• [Extracted text]:
# # # # #

The strangeness of this article is perfectly symbolized by what looks like a fashion photoshoot featuring a BM curators with props.
telegraph.co.uk/art/architectu…
h/t @PortantIssues
It's good that the article does not continue Simpson's insistence that looting in the Middle East mostly stopped after 2003-04.
I'm guessing the £30 million here is just a typo (as this has been repeatedly reported to be around £3 million)?
Regardless, the article makes it sounds like the scheme is purely altruistic (this has been the BM's spin of course), while ignoring the many benefits the BM has received from it, including a new excavation to contextualize its own looted artifacts.
Why is a BM curator suggesting that ISIS might have looted a Sumerian plaque when they weren't close to the area of ancient Sumer?
More sensationalizing the threat of ISIS: they were "a day's drive away" from Tello!
(In this case, that means around 300 km away at their maximum extent.)
Sadly this isn't so strange as it's all too typical: antiquities looting is bad because of TERRORISM and CRIMINAL GANGS -- but apparently not because it funds continued violence in war zones.
Overall the Telegraph article reads like promotional material for the museum -- ignoring above all the fact that the BM's opposition to antiquities looting seems inconsistent, given how much of its own collection was once obtained from looting.

# # # # #

• [Material provided]:

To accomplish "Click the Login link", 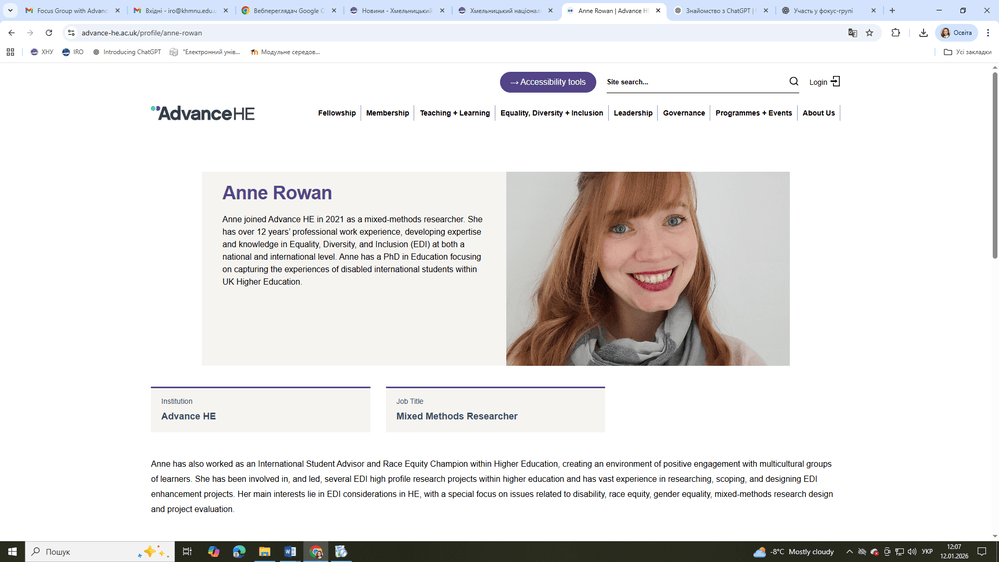I will [x=824, y=82].
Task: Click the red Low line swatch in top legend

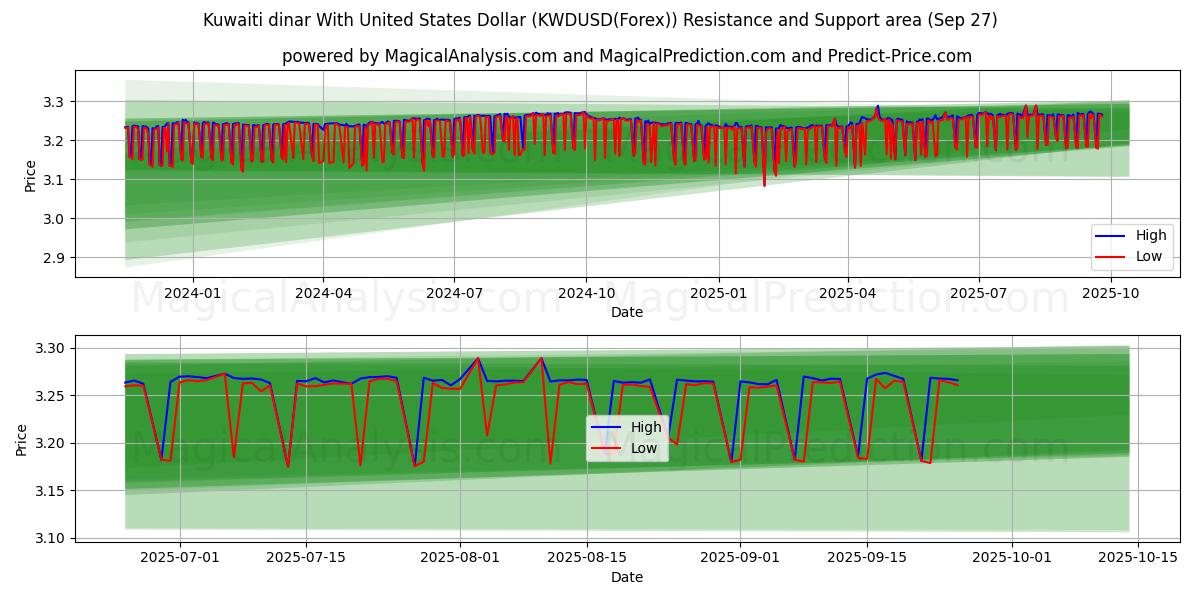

# # # # #

From the thread criticizing the Telegraph article above, reproduce the passage starting at "telegraph.co.uk/art/architectu…" and ending at "stopped after 2003-04.".

• [Result below]:
telegraph.co.uk/art/architectu…
h/t @PortantIssues
It's good that the article does not continue Simpson's insistence that looting in the Middle East mostly stopped after 2003-04.